ВАШЕ ЗАДАНИЕ: Перепишите дословно строки данных, начиная со строки, в которой есть "The height and width of the screenshot is (1002, 1808).", и заканчивая строкой, в которой есть "click(x=1122, y=217)". Обе эти строки тоже входят.

ИСХОДНЫЕ ДАННЫЕ:
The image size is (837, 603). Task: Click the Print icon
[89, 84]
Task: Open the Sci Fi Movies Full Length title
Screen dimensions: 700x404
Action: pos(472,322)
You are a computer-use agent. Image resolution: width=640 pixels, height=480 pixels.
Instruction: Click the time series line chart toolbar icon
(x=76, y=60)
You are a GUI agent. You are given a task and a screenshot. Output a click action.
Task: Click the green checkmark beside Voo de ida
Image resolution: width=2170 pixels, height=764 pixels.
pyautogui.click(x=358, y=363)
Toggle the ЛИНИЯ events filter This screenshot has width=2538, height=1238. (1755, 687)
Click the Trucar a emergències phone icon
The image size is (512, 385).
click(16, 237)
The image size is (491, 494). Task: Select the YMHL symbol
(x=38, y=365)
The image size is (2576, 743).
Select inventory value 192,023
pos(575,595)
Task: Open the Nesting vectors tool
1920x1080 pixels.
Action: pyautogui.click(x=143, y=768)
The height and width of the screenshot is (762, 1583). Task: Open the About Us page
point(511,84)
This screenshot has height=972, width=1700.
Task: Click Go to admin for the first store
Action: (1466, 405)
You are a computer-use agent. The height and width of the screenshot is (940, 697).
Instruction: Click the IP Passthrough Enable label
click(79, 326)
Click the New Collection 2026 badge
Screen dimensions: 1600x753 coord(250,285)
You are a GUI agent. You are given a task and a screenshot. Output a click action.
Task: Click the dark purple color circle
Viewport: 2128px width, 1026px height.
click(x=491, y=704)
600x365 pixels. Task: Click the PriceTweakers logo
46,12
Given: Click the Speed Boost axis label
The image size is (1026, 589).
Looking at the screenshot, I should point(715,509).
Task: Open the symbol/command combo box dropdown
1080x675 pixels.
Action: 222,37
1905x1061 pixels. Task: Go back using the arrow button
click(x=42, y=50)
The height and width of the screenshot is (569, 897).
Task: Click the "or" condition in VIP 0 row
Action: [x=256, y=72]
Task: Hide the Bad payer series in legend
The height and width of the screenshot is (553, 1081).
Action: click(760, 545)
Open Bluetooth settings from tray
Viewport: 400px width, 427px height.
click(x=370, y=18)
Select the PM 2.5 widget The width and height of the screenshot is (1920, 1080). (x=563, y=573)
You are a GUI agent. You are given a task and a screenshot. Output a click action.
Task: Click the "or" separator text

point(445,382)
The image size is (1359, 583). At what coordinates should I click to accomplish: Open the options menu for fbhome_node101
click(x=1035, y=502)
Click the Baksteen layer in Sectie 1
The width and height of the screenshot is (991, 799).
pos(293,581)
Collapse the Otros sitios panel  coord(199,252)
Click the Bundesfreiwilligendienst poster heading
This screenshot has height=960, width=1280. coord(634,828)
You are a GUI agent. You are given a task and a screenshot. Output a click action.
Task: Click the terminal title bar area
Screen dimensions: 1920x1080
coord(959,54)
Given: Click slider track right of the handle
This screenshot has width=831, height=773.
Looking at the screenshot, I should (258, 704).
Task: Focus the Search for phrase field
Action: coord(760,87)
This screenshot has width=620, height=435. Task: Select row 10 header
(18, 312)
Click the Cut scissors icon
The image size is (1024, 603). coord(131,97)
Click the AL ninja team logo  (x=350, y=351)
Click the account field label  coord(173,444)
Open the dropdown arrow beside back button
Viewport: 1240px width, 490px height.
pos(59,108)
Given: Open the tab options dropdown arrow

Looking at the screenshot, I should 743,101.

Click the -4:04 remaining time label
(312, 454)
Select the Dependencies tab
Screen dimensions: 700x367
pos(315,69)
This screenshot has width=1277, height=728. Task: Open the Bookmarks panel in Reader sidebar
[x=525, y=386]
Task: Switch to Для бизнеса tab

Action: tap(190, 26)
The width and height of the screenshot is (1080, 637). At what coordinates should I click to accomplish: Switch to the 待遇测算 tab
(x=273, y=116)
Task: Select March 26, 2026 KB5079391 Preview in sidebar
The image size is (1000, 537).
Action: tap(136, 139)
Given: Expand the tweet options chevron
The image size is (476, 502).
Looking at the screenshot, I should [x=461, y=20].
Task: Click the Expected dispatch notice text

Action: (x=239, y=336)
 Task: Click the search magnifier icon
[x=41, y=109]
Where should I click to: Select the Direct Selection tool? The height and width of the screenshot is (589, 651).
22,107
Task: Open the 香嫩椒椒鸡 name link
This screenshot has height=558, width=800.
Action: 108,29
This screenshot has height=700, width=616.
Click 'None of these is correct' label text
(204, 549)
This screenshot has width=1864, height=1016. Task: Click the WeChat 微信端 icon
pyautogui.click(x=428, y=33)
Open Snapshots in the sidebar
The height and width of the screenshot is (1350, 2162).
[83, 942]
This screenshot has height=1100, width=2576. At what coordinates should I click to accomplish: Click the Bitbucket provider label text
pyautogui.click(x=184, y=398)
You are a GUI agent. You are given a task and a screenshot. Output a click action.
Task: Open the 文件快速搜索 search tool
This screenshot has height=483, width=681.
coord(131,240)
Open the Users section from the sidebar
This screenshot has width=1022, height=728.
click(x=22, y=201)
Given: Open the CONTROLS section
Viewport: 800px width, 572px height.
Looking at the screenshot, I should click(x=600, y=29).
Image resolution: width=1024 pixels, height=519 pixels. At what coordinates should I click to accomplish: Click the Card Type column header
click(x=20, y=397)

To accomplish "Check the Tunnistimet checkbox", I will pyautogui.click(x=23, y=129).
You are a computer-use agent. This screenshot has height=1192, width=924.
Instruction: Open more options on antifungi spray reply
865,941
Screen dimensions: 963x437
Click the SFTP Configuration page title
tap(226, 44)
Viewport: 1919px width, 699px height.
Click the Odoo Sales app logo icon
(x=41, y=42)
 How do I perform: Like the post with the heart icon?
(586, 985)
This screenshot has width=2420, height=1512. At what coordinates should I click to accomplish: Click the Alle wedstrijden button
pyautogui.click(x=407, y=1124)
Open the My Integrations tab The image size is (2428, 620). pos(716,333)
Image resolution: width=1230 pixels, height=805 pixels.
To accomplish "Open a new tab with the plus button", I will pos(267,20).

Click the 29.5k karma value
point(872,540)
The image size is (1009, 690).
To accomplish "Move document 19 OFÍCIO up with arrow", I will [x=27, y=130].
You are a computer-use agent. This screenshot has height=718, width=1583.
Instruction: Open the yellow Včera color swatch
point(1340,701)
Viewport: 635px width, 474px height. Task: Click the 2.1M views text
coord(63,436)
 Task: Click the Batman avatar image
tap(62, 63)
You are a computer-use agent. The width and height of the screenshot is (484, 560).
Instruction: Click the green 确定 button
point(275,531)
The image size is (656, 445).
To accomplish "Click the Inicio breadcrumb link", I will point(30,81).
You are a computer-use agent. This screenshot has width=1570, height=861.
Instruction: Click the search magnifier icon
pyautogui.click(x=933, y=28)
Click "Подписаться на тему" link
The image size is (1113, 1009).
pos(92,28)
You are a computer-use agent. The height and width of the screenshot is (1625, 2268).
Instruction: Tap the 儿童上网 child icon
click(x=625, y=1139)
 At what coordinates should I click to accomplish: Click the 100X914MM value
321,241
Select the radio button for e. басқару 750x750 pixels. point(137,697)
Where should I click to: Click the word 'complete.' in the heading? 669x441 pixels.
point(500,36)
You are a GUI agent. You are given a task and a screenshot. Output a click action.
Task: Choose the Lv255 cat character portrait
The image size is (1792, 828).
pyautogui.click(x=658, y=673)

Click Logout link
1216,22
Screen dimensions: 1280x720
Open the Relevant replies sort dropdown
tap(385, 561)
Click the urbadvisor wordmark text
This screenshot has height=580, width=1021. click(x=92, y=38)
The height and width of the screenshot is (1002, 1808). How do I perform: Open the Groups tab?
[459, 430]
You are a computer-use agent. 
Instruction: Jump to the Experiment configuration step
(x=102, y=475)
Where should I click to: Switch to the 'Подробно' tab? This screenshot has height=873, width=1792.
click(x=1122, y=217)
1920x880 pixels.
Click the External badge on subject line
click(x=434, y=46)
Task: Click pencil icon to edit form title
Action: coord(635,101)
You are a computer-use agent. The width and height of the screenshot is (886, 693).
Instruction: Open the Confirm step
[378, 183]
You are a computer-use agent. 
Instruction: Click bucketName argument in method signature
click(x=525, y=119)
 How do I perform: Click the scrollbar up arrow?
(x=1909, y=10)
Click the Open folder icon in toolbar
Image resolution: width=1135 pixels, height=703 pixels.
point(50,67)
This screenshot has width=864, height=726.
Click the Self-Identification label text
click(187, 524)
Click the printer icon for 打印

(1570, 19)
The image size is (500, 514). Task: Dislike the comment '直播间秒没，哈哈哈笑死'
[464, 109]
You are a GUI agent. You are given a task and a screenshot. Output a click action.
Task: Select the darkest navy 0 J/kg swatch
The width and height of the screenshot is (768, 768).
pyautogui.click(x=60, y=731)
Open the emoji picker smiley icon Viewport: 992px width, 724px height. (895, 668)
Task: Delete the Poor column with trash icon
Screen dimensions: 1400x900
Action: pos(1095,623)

ПОЛНЫЙ ОТВЕТ:
The height and width of the screenshot is (1002, 1808). How do I perform: Open the Groups tab?
[459, 430]
You are a computer-use agent. 
Instruction: Jump to the Experiment configuration step
(x=102, y=475)
Where should I click to: Switch to the 'Подробно' tab? This screenshot has height=873, width=1792.
click(x=1122, y=217)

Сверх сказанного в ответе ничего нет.